Start Provided entries

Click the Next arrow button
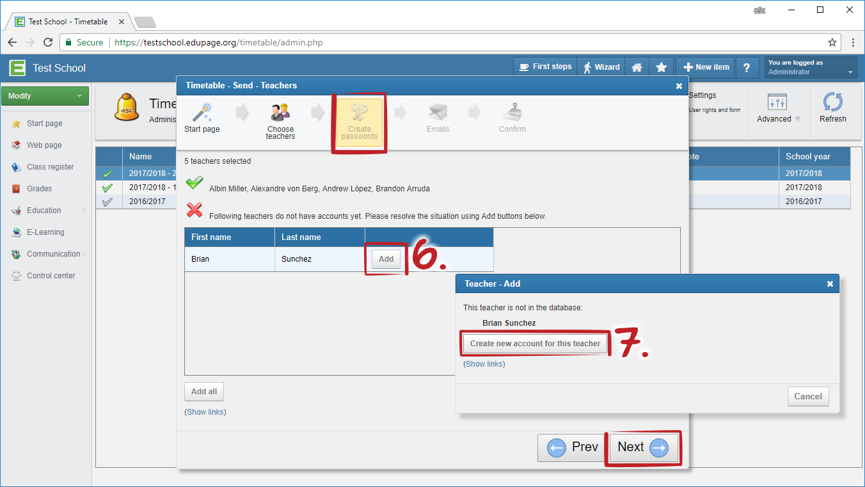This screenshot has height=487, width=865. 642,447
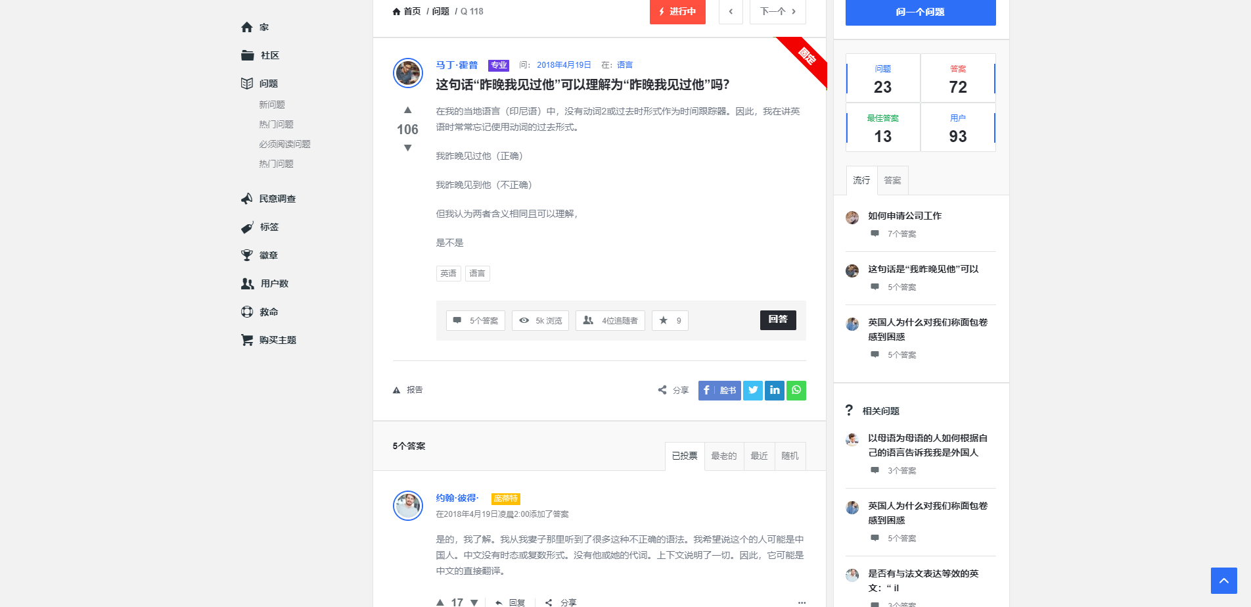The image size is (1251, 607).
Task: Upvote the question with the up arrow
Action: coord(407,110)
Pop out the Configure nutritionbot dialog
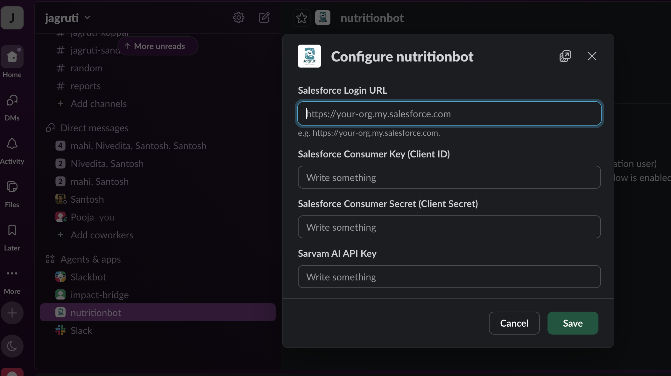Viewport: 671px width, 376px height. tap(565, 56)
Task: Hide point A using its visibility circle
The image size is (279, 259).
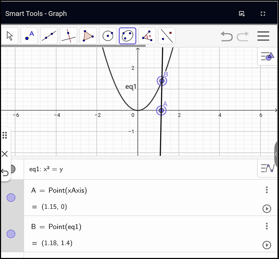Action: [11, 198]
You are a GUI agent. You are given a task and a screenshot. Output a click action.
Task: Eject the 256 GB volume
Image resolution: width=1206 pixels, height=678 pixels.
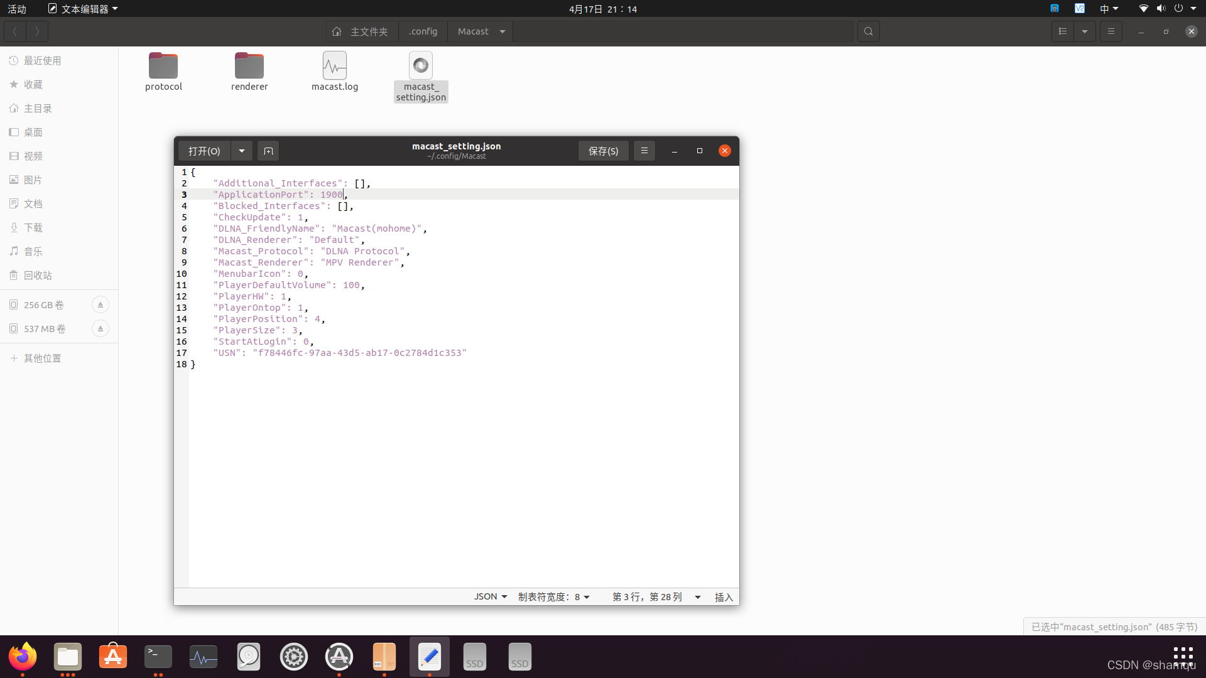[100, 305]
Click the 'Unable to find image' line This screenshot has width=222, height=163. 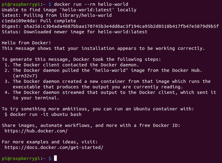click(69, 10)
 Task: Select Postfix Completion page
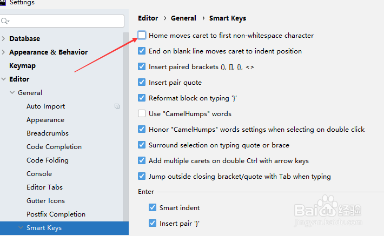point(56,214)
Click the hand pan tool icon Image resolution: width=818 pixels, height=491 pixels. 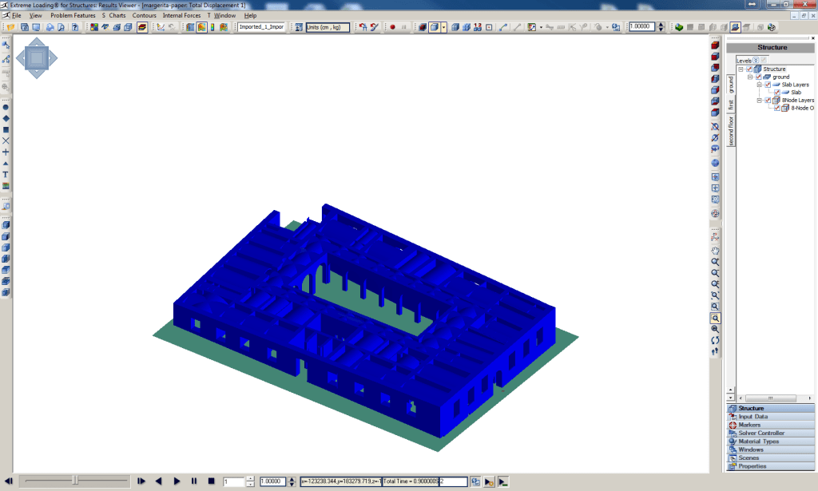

End Provided entries

Exercise details: Change "icon" to "button" in the lines starting with the one that holds "Task: Select Postfix Completion page" and going on through the end of the lines, leaving everything else the same. Give back only those lines, without the pictures.

Written answer:
 Task: Select Postfix Completion page
point(56,214)
Click the hand pan tool button Image resolution: width=818 pixels, height=491 pixels. 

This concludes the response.